Pictorama: Syklus- dinosaurs and man and round again


Syklus by Martin Ernstsen and Kilian Eng, Jippi

It's Friday, so I promise not witter on for too long (no, really). I went to ELCAF last year, and one of the first things I cam across was this amazing comic called Syklus, published by Norwegian imprint, Jippi. At that point, as enthralled as I was, my reluctance to spend a chunk of my budget so early on took over and I moved on. I couldn't stop thinking about it, however, and about 15 minutes later, I  rushed back and bought a copy.

I'd heard of one of the authors- Kilian Eng, but not Martin Ernstsen. Eng is perhaps now best known for his amazing illustration and design work- most notably for film poster renderings of Jodorowsky's Dune, 2001: A Space Odyssey and more. Ernstsen appears to be a regular on the Norwegian comics scene, producing comic books, diary strips, editing anthologies, creating fanzines, as well as being a children's books author.

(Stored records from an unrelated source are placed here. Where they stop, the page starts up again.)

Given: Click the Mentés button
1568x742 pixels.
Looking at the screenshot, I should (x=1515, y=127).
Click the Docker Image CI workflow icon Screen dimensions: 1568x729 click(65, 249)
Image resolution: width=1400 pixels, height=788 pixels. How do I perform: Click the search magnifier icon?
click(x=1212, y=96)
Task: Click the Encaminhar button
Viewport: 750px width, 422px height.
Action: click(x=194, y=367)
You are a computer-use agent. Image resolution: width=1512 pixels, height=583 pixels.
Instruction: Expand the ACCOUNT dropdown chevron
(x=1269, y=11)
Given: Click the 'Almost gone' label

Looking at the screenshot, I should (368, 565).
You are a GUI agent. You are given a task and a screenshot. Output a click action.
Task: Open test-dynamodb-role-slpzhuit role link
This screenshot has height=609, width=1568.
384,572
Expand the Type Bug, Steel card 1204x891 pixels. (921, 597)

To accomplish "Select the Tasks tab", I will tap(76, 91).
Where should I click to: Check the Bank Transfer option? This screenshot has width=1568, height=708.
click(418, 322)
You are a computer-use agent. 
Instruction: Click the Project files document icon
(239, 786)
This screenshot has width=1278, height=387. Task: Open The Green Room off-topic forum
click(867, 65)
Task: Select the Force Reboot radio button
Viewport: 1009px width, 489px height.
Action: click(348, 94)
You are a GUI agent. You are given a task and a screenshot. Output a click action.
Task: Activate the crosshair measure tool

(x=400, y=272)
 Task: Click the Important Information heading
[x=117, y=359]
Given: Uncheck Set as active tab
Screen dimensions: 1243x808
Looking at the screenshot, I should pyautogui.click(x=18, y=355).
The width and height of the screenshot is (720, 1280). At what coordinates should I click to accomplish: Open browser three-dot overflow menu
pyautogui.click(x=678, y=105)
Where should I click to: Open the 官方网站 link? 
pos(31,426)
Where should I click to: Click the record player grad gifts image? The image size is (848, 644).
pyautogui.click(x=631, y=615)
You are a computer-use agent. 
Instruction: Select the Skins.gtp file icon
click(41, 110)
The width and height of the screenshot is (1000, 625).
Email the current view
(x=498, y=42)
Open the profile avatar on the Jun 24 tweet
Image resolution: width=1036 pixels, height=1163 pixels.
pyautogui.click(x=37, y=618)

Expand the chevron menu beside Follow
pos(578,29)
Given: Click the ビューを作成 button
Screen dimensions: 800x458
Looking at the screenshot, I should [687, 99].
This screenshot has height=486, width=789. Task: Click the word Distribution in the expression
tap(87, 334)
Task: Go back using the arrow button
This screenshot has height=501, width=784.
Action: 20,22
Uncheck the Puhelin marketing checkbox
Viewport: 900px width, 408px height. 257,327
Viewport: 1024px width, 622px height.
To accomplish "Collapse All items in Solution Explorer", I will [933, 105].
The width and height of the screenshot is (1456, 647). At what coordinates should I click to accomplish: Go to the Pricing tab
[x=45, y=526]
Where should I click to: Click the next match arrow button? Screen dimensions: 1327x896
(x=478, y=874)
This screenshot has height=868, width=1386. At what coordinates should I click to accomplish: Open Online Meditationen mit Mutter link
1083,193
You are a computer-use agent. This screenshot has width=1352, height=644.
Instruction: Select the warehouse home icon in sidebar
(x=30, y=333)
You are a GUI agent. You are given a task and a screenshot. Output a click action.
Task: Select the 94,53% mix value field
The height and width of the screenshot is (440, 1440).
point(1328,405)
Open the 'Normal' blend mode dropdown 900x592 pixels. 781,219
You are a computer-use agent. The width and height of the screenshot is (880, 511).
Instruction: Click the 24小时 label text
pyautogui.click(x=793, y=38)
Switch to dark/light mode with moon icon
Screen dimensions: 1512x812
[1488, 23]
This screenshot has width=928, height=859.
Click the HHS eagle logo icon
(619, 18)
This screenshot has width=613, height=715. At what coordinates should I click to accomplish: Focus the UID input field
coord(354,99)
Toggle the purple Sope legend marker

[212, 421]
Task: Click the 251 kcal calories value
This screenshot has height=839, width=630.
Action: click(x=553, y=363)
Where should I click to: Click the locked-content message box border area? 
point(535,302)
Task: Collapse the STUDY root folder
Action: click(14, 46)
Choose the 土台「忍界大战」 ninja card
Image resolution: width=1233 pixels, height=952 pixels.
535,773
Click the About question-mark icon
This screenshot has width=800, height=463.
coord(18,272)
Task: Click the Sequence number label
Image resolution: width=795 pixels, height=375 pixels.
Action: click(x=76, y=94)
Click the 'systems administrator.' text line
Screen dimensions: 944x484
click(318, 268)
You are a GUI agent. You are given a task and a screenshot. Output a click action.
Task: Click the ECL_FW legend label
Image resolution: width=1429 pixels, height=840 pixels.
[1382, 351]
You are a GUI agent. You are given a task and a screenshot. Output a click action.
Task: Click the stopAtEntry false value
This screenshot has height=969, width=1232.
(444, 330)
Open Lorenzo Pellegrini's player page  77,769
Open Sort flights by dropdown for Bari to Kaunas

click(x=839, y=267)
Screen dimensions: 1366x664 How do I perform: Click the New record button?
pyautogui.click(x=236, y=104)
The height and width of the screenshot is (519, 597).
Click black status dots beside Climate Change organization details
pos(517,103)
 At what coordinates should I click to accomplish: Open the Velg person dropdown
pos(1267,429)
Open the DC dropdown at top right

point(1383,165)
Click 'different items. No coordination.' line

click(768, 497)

Both men are hugely talented (seriously- peruse the albums and books section at Ernsten's site)- and it's interesting to see their collaboration come together illustratively, as Syklus is wordless.

While Eng's illustration is more design focused, often black-based, precise, angular, his colours bold, bright and contrasting, Ernsten's style is looser, organic, more traditionally cartoonish, his colours softer, more complimnetary. Here the two come together to create a book that's gloriously coloured, encompassing a spectrum of shades, from pastel to primary, and which retains many of the recognisbale elements familiar from Eng's work: the cloud formations, the wrinkly texturing, the amorphous, globulous vegetation.  Those superb dinosaurs and skeletons are very much Ernstens' doing, though, and you can see his (children's storybook) hand, too in the characterisation of the dinosaurs: the clothing touche-, hats, glasses, a monocle. 

The narrative is a humorously cyclical tale of mankind ending courtesy of a meteorite, with the dinosaur age returning, and a wry commentary on perspective, and how history can be so easily appropriated, as we watch genteel, civilised dinosaurs visit museums which house the giant skeletons of monsters that used to populate the earth before them: humans. Young dinos clutch their parents hands as they gaze at terrifying exhibits and projections of guns, artillery, and people skewering dinosaurs over a fire. Centuries pass, and we see yet another asteriod blazing an earth-bound course.

This post is really an excuse to post scans of the absolutely gorgeous art created: but I love dinosaurs, and I love the simplicity and clarity of the simple splash page/2-panel/4-panel pages. The environmental/atmosphere bits with the asteroid and gases, the planet erupting, terrain re-forming are just beautiful, too.  Easily one of my most-loved books.